Bacteria can multiply at an alarming rate when each bacteria splits into two new cells, thus doubling. If we start with only bacteria which can double every hour, how many bacteria will we have by the end of the day?
A number was not specified as the starting amount, so I am assuming the starting number will be 1.
You would use a formula like:
y=a(1+r)^x
a = the initial amount before the growth begins
r = growth rate
x = the number of intervals
y= end result
r=1 since the rate is only doubling.
x=24 since there are 24 hours in a day
y=1(1+1.00)^24
I believe the right way to solve for this should be.
A= y * 2^r (considering the rate is doubling, that is what the 2 is there for)

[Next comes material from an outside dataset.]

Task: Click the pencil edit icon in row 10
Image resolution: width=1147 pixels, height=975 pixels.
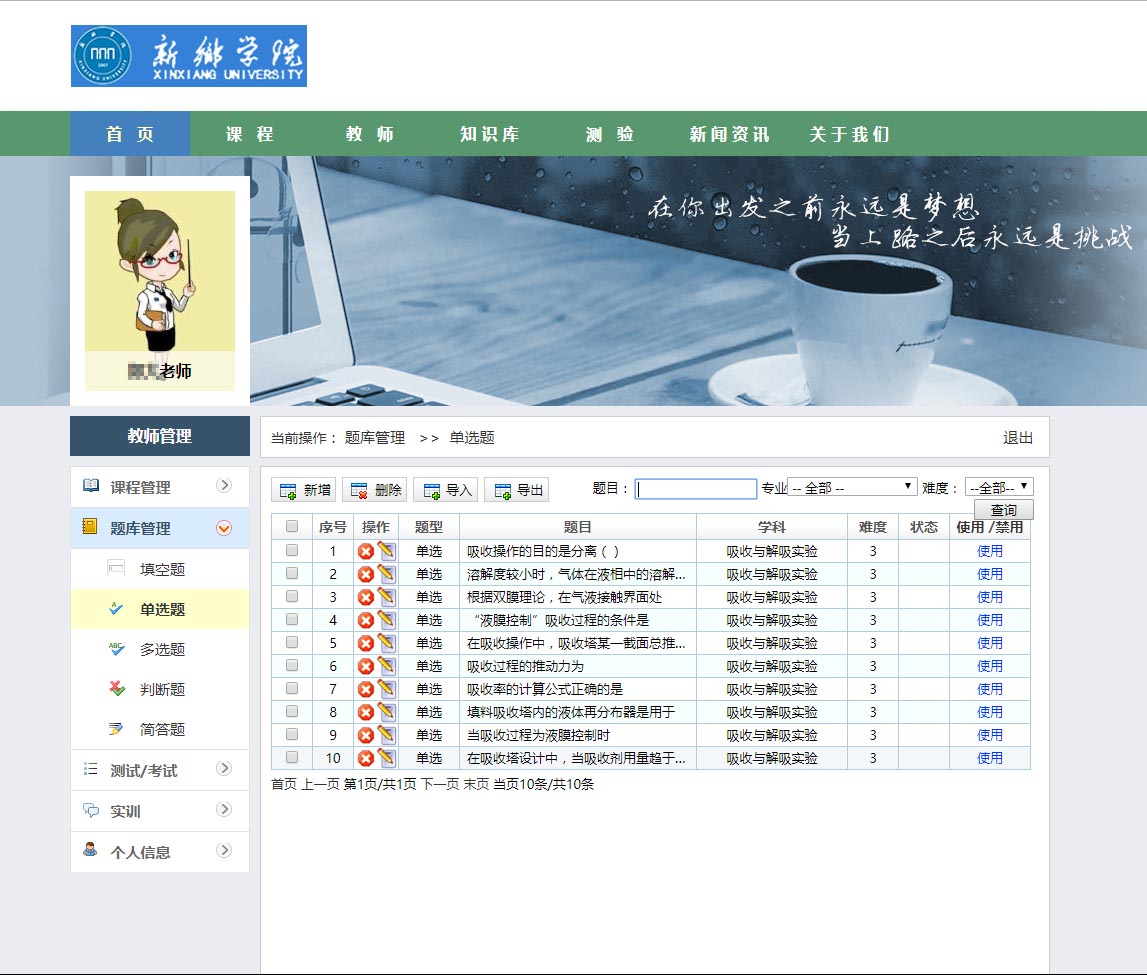Action: 386,758
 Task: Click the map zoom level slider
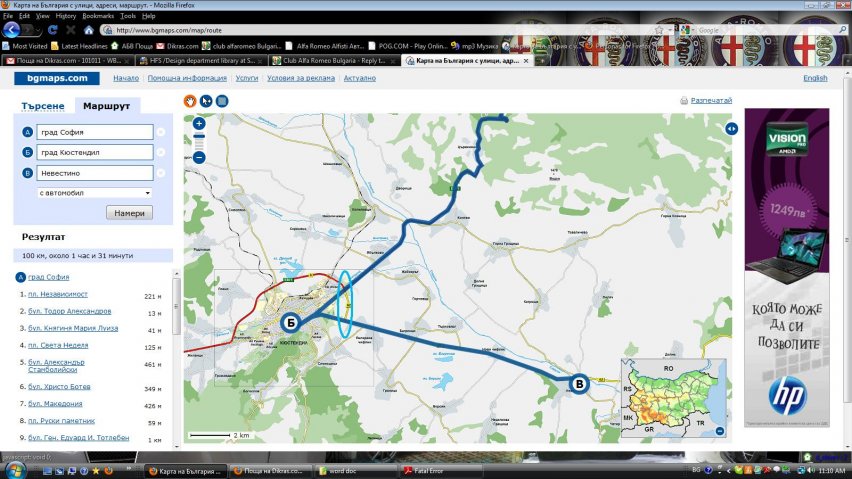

A= ending value. (total number of bacteria at the end of 24 hrs)
y= starting value (can be 1 bacteria, can be 10, depends on the experiment)
2=doubling
r= rate or interval (24 hours/one day)
To determine the number of bacteria by the end of the day, we need to consider the doubling rate and the total number of hours in a day.
If each bacterium doubles every hour, we can calculate the number of bacteria at each hour throughout the day, assuming we start with one bacterium:
Hour 1: 1 bacterium
Hour 2: 2 bacteria (1 original + 1 new from the first hour)
Hour 3: 4 bacteria (2 original + 2 new from the second hour)
Hour 4: 8 bacteria (4 original + 4 new from the third hour)
...
Hour 24: (2^23) bacteria
To find the total number of bacteria by the end of the day, we can sum the values from each hour.
Using the formula for summing powers of 2:
Total number of bacteria = 2^0 + 2^1 + 2^2 + ... + 2^23
To simplify the calculation, we can use the formula for the sum of a geometric series:
Total number of bacteria = (1 - 2^(n+1)) / (1 - 2), where n = 23
Plugging in the values:
Total number of bacteria = (1 - 2^24) / (1 - 2)
= (1 - 16,777,216) / (-1)
= 16,777,215
Therefore, by the end of the day, there would be approximately 16,777,215 bacteria.